For all the storytelling confidence of scientists who try to uncover the biological roots of personal emotions and social beliefs, McEwan keeps faith in the special tasks of art. "I hold to the view that novelists can go to places that might be parallel to a scientific investigation, and can never really be replaced by it: the investigation into our natures; our condition; what we're like in specific circumstances." On Chesil Beach, it strikes me, shows at its infinitely sad conclusion an example of self-punishing "negative altruism" at work. Here, a vengeful righteousness that wrecks the "injured" party takes shape not in the colour-coded neural maps of MRI - but through a vigilant writer's heartbreaking empathy with the twisted feelings of a child in its time.
If human communication and solidarity can founder so totally in this novel's little pool of fear and frustration, what are its prospects in the great ocean of social behaviour? We talk of the carbon-cutting, resource-saving sacrifices this generation may have to make on behalf of its successors, and McEwan comments that such long-term altruism "does go against the grain a bit". All the same, he adds: "I cheer myself up with the thought of medieval cathedral builders, who built for the future - or 18th-century tree-planters, who planted sapling oaks which they would never enjoy. Here, it's much more dire; but we're bound to think of our children, or at least our grandchildren.

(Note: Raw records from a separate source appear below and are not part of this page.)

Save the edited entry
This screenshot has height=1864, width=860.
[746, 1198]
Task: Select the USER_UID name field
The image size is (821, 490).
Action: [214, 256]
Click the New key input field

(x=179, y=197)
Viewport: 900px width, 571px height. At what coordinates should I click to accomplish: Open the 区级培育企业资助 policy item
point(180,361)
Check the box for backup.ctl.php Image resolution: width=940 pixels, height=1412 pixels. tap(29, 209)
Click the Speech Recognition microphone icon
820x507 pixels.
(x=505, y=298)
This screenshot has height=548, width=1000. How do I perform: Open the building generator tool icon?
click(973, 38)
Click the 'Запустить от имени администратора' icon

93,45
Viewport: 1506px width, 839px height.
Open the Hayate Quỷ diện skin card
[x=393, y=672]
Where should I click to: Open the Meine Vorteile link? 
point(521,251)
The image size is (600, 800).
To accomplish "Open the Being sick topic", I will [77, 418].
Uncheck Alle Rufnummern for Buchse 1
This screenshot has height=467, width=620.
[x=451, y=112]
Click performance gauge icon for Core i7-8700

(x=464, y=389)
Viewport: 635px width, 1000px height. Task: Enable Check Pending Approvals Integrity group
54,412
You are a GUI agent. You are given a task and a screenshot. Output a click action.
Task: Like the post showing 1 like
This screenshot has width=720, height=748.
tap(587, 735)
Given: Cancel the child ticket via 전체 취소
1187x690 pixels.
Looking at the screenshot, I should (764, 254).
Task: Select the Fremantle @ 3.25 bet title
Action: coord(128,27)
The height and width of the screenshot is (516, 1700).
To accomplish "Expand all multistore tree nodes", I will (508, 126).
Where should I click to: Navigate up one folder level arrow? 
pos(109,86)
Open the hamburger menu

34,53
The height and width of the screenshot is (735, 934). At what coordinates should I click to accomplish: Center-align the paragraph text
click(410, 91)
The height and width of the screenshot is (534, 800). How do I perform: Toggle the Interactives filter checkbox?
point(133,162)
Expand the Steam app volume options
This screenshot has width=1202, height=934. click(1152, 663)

"It is difficult to do favours to people you have never met," he says. "But we give money to Oxfam, to charities, to victims of the tsunami and so forth. These are not people who are ever going to repay those favours, or even know who bestowed them." Unlike his characters, doomed to a kind of soul-extinction in their solitude, McEwan believes in making the last-ditch gesture that might save a world. "The worst fate would be to conclude that there's nothing we can do about this, and so let's party to the end."